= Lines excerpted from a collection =
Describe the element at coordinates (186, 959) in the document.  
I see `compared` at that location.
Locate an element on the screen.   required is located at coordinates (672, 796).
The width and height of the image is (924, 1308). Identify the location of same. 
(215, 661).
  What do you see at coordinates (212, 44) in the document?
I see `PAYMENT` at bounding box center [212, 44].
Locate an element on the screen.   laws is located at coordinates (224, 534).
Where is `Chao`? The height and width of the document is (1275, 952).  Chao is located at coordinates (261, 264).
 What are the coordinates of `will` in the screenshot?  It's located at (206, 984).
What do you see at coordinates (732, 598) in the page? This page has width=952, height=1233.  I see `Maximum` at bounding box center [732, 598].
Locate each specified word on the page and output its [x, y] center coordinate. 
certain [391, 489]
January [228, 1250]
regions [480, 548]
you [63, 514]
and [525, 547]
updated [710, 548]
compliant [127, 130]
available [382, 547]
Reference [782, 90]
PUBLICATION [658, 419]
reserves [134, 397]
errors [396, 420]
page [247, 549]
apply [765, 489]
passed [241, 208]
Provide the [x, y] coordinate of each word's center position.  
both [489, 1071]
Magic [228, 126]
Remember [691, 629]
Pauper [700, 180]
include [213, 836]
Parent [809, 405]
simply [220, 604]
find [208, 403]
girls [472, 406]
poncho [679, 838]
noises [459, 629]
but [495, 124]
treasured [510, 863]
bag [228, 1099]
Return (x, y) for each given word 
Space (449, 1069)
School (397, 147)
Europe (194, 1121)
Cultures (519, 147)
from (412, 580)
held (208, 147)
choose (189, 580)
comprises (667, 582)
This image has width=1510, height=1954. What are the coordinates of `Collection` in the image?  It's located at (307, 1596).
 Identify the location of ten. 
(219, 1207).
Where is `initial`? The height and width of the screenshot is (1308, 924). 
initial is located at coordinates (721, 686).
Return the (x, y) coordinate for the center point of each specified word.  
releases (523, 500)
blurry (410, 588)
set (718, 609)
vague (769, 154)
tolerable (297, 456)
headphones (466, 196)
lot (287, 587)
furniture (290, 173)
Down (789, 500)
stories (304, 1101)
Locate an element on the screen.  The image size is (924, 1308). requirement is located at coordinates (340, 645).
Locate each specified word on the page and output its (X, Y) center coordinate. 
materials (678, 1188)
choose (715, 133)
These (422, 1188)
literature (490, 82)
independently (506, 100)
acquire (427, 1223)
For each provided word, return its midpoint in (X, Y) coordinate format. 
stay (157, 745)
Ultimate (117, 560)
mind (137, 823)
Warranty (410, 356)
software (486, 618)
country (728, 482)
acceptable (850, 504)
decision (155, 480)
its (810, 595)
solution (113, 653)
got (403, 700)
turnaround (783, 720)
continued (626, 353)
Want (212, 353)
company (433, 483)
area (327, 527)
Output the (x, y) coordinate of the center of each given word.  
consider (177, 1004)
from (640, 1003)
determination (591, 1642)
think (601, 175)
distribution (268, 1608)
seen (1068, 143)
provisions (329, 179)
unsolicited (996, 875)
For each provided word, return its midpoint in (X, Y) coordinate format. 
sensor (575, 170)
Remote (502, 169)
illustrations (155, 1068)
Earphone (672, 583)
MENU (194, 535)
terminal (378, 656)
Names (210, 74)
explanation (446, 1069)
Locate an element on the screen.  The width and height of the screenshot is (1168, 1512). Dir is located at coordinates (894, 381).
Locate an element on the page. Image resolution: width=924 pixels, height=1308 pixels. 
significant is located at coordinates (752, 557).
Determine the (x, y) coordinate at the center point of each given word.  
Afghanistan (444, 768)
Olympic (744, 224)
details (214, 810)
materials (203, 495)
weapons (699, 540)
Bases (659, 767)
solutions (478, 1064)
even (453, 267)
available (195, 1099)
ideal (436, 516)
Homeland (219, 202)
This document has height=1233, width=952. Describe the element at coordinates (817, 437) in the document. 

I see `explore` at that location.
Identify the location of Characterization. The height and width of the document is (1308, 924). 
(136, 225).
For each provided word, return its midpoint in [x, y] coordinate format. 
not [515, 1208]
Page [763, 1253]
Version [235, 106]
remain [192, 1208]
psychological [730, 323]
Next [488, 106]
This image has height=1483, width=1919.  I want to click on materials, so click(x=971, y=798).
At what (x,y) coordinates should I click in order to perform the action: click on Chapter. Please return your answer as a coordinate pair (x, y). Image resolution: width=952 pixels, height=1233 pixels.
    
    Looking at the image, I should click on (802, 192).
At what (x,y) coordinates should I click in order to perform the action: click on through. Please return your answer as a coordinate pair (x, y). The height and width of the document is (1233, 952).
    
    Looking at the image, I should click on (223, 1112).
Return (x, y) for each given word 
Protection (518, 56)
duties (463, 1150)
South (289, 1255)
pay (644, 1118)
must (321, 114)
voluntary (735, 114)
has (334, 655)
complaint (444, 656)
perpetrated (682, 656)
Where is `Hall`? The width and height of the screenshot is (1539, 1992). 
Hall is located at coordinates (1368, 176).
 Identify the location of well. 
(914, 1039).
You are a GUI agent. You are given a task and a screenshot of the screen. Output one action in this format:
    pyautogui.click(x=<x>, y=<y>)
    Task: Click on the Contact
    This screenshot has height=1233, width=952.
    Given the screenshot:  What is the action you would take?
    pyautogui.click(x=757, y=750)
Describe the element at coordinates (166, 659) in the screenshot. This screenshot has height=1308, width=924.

= Job =
Transcribe all of the lines above, keeping every word and figure unchanged.

= Result below =
Describe the element at coordinates (186, 959) in the document.  
I see `compared` at that location.
Locate an element on the screen.   required is located at coordinates (672, 796).
The width and height of the image is (924, 1308). Identify the location of same. 
(215, 661).
  What do you see at coordinates (212, 44) in the document?
I see `PAYMENT` at bounding box center [212, 44].
Locate an element on the screen.   laws is located at coordinates (224, 534).
Where is `Chao`? The height and width of the document is (1275, 952).  Chao is located at coordinates (261, 264).
 What are the coordinates of `will` in the screenshot?  It's located at (206, 984).
What do you see at coordinates (732, 598) in the page? This page has width=952, height=1233.  I see `Maximum` at bounding box center [732, 598].
Locate each specified word on the page and output its [x, y] center coordinate. 
certain [391, 489]
January [228, 1250]
regions [480, 548]
you [63, 514]
and [525, 547]
updated [710, 548]
compliant [127, 130]
available [382, 547]
Reference [782, 90]
PUBLICATION [658, 419]
reserves [134, 397]
errors [396, 420]
page [247, 549]
apply [765, 489]
passed [241, 208]
Provide the [x, y] coordinate of each word's center position.  
both [489, 1071]
Magic [228, 126]
Remember [691, 629]
Pauper [700, 180]
include [213, 836]
Parent [809, 405]
simply [220, 604]
find [208, 403]
girls [472, 406]
poncho [679, 838]
noises [459, 629]
but [495, 124]
treasured [510, 863]
bag [228, 1099]
Return (x, y) for each given word 
Space (449, 1069)
School (397, 147)
Europe (194, 1121)
Cultures (519, 147)
from (412, 580)
held (208, 147)
choose (189, 580)
comprises (667, 582)
This image has width=1510, height=1954. What are the coordinates of `Collection` in the image?  It's located at (307, 1596).
 Identify the location of ten. 
(219, 1207).
Where is `initial`? The height and width of the screenshot is (1308, 924). 
initial is located at coordinates (721, 686).
Return the (x, y) coordinate for the center point of each specified word.  
releases (523, 500)
blurry (410, 588)
set (718, 609)
vague (769, 154)
tolerable (297, 456)
headphones (466, 196)
lot (287, 587)
furniture (290, 173)
Down (789, 500)
stories (304, 1101)
Locate an element on the screen.  The image size is (924, 1308). requirement is located at coordinates (340, 645).
Locate each specified word on the page and output its (X, Y) center coordinate. 
materials (678, 1188)
choose (715, 133)
These (422, 1188)
literature (490, 82)
independently (506, 100)
acquire (427, 1223)
For each provided word, return its midpoint in (X, Y) coordinate format. 
stay (157, 745)
Ultimate (117, 560)
mind (137, 823)
Warranty (410, 356)
software (486, 618)
country (728, 482)
acceptable (850, 504)
decision (155, 480)
its (810, 595)
solution (113, 653)
got (403, 700)
turnaround (783, 720)
continued (626, 353)
Want (212, 353)
company (433, 483)
area (327, 527)
Output the (x, y) coordinate of the center of each given word.  
consider (177, 1004)
from (640, 1003)
determination (591, 1642)
think (601, 175)
distribution (268, 1608)
seen (1068, 143)
provisions (329, 179)
unsolicited (996, 875)
For each provided word, return its midpoint in (X, Y) coordinate format. 
sensor (575, 170)
Remote (502, 169)
illustrations (155, 1068)
Earphone (672, 583)
MENU (194, 535)
terminal (378, 656)
Names (210, 74)
explanation (446, 1069)
Locate an element on the screen.  The width and height of the screenshot is (1168, 1512). Dir is located at coordinates (894, 381).
Locate an element on the page. Image resolution: width=924 pixels, height=1308 pixels. 
significant is located at coordinates (752, 557).
Determine the (x, y) coordinate at the center point of each given word.  
Afghanistan (444, 768)
Olympic (744, 224)
details (214, 810)
materials (203, 495)
weapons (699, 540)
Bases (659, 767)
solutions (478, 1064)
even (453, 267)
available (195, 1099)
ideal (436, 516)
Homeland (219, 202)
This document has height=1233, width=952. Describe the element at coordinates (817, 437) in the document. 

I see `explore` at that location.
Identify the location of Characterization. The height and width of the document is (1308, 924). 
(136, 225).
For each provided word, return its midpoint in [x, y] coordinate format. 
not [515, 1208]
Page [763, 1253]
Version [235, 106]
remain [192, 1208]
psychological [730, 323]
Next [488, 106]
This image has height=1483, width=1919.  I want to click on materials, so click(x=971, y=798).
At what (x,y) coordinates should I click in order to perform the action: click on Chapter. Please return your answer as a coordinate pair (x, y). Image resolution: width=952 pixels, height=1233 pixels.
    
    Looking at the image, I should click on (802, 192).
At what (x,y) coordinates should I click in order to perform the action: click on through. Please return your answer as a coordinate pair (x, y). The height and width of the document is (1233, 952).
    
    Looking at the image, I should click on (223, 1112).
Return (x, y) for each given word 
Protection (518, 56)
duties (463, 1150)
South (289, 1255)
pay (644, 1118)
must (321, 114)
voluntary (735, 114)
has (334, 655)
complaint (444, 656)
perpetrated (682, 656)
Where is `Hall`? The width and height of the screenshot is (1539, 1992). 
Hall is located at coordinates (1368, 176).
 Identify the location of well. 
(914, 1039).
You are a GUI agent. You are given a task and a screenshot of the screen. Output one action in this format:
    pyautogui.click(x=<x>, y=<y>)
    Task: Click on the Contact
    This screenshot has height=1233, width=952.
    Given the screenshot:  What is the action you would take?
    pyautogui.click(x=757, y=750)
Describe the element at coordinates (166, 659) in the screenshot. This screenshot has height=1308, width=924.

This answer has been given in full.